The Linux operating system treats everything like a file. Therefore, any system administrator must understand how to work with files, including compressed files.
There are several reasons why it’s important that we know how to distinguish a compressed file from an uncompressed file. For one, a compressed file occupies less disk space. That means it’s faster to transfer across the network compared to its uncompressed counterpart, thus improving our system’s performance.
Also, there are instances where we can’t send a file whose size exceeds a certain size limit. In this case, we can compress our file or use a compressed version. For the option of using a compressed version, we’ll have to know how to easily identify if the file is compressed or not.
In this tutorial, we’ll discuss different ways to check whether a file is compressed. First, we’ll identify the file extension used, then reinforce this knowledge with the file command, and finally, we’ll use the gzip and bzip2 command-line utilities to check our files to see if they’re compressed.
2. Examining the File Extension
Normally, we categorize files based on their extension. This applies to compressed files, too.
Before we proceed, let’s note that there are several compression methods used to compress files, and each uses different file extensions. We can use this knowledge to identify compressed files and also the compression method used:
- .zip – represents a file compressed using the zip compression method
- .gz – represents a file compressed using the gzip utility
- .bz2 – an extension identifying a file compressed with the bzip2 tool
- .tar.gz – an extension for a file compressed with both the tar and gzip compression methods
This is not an exhaustive list of compression file extensions, but what we’ve covered is enough to give us an idea of how to use this approach.
However, there are situations where we might encounter files that don’t have any extension or whose extension doesn’t reflect their actual format. What can we do to address this problem? Let’s look at the next strategy.
3. Using the file Command
In Linux, the name of a file does not reflect the actual format of the file. This means that we can choose to name a file with the .zip extension even if its format dictates it contains the .gz extension. With this in mind, it becomes difficult to confidently recognize the type of file. This is where the file command comes into play.
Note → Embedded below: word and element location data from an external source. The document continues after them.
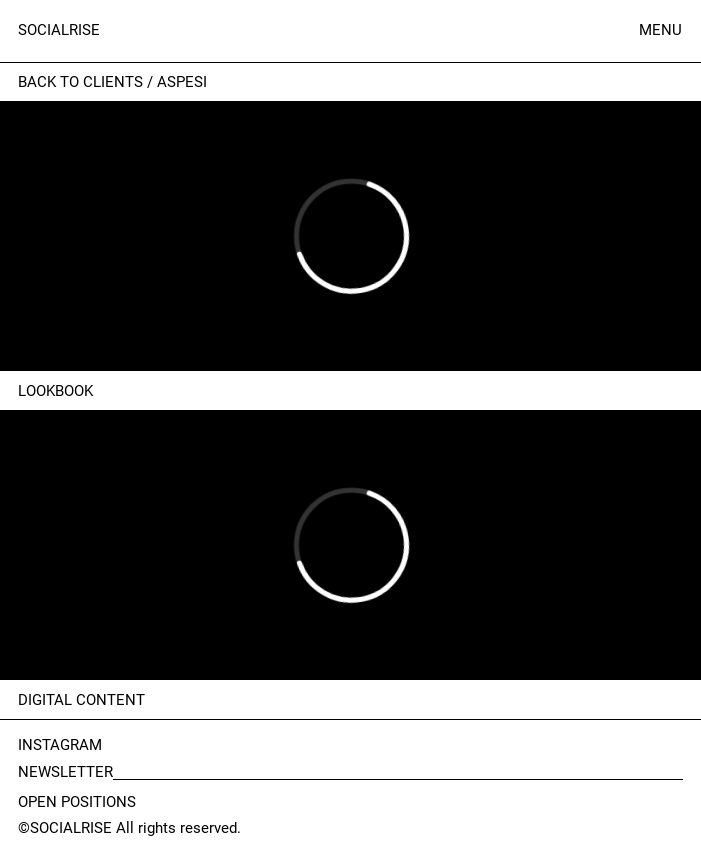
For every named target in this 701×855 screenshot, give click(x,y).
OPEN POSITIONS (77, 802)
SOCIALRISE (59, 30)
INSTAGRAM (60, 745)
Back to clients (80, 82)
The file command determines the actual file type while ignoring the file extension defined and prints a brief description of the file. This output displays evidence of whether a file has been compressed or not. So, if the file is compressed, it’ll also show the type of compression method used.
Let’s look at the general syntax of the file command:
$ file [option] [filename]
Now, let’s put it to use. First, let’s work with an uncompressed file:
$ file testing.txt testing.txt: ASCII text
Above, we’ve learned that the testing.txt file is a text file that uses the ASCII encoding format.
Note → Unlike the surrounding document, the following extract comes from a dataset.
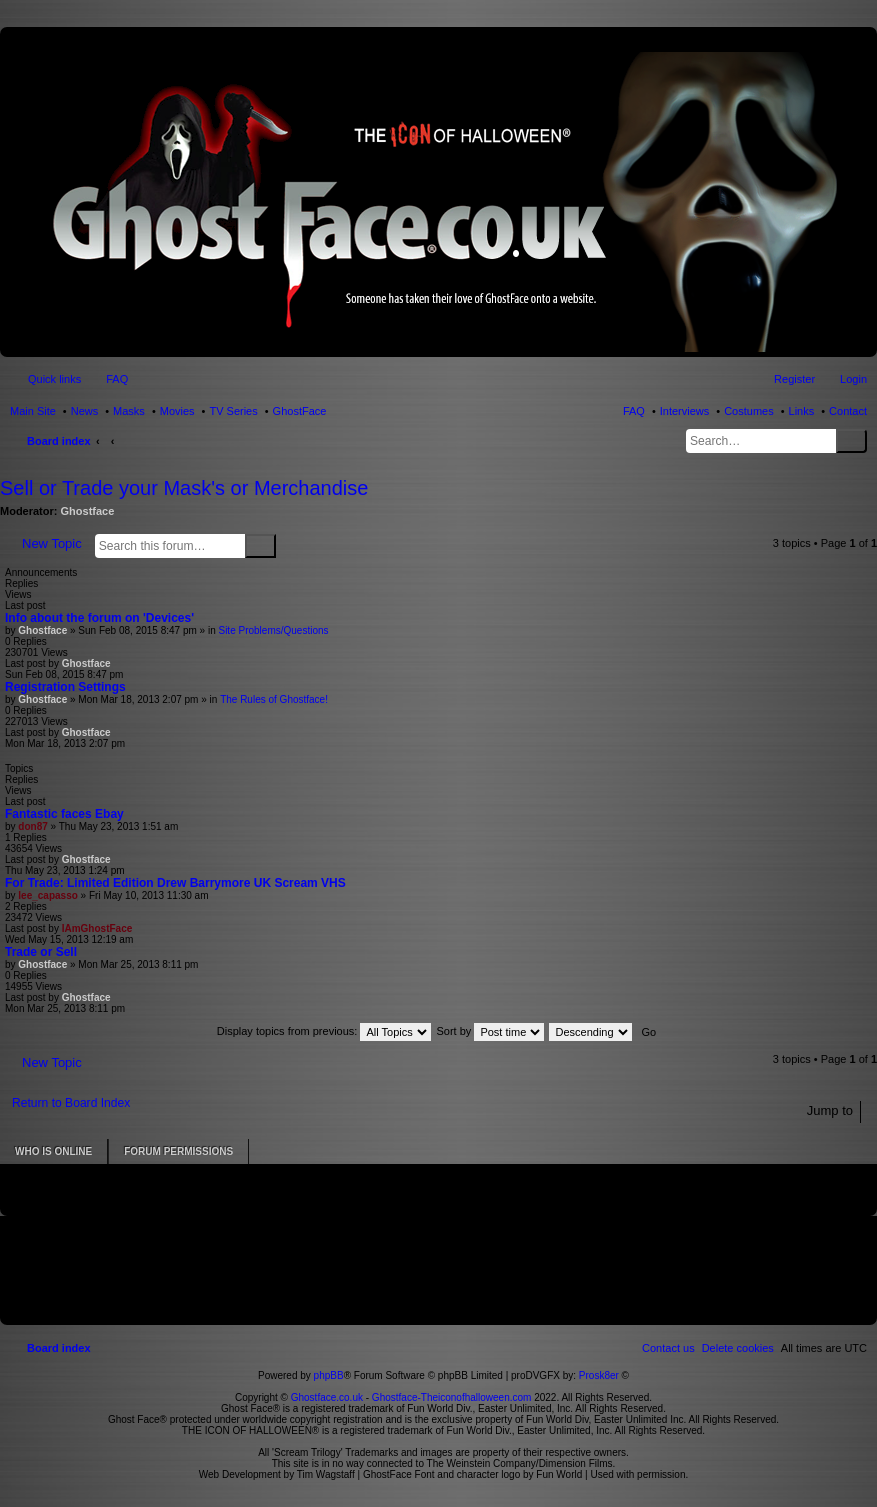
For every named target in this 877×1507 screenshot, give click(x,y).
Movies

Next, let’s work with a compressed file:
$ file testing.txt.bz2 testing.txt.bz2: bzip2 compressed data, block size = 900k
In the example above, the output shows that the compression method used was bzip2.
Further, we can work with another compressed file:
$ file testing.txt.gz testing.txt.gz: gzip compressed data, was "testing.txt", last modified: Thu Feb 16 12:36:21 2023
Here, the output shows that the gzip compression method was used.
This approach also works for files compressed with the other compression methods available.
4. Using the gzip and bzip2 Commands
As we all know by now, compressed files have different file extensions depending on the compression method used. In this section, we’ll use the gzip tool to prove whether a file was compressed with the gzip method. Similarly, we’ll use the bzip2 tool to determine whether a file was compressed with the bzip2 method.
4.1. The gzip Command
gzip is a command-line tool that allows us to compress and decompress files. We use it to compress files to save space, reduce download time, and speed up data transfer.
We’ll use gzip with the -l option:
$ gzip -l [filename]
The -l option instructs gzip to display information about the compressed file.
So, let’s check out the testing.txt.gz file:
$ gzip -l testing.txt.gz compressed uncompressed ratio uncompressed_name 389 692 47.7% testing.txt
Above, we see that the gzip command tells us the compressed size, uncompressed size, compression ratio, and name of the original file, respectively. This output proves that the file was compressed with gzip.
On the other hand, if a different algorithm compressed this file, or if the file was not compressed at all, the gzip command would display an error message.
4.2. The bzip2 Command
bzip2 is a free and open-source compression utility used to compress and decompress files in Linux.
We’ll use the bzip2 command with a combination of the -t and -v options:
$ bzip2 -tv filename
The -t option instructs bzip2 to test the integrity of the compressed file, while the -v option instructs this utility to enable verbose output.
So, let’s find out whether testing.txt.bz2 is a compressed file:
$ bzip2 -tv testing.txt.bz2 testing.txt.bz2: ok
This output proves that testing.txt.bz2 was compressed using the bzip2 tool. Similar to the gzip command, we’ll get an error if the file wasn’t compressed with bzip2.
In this article, we discussed different approaches to checking whether a file on our Linux system is compressed. First, we took a close look at the file extension, then we used the file command, and finally, we looked at the gzip and bzip2 commands and some of the options these commands provide that can help us with the task at hand.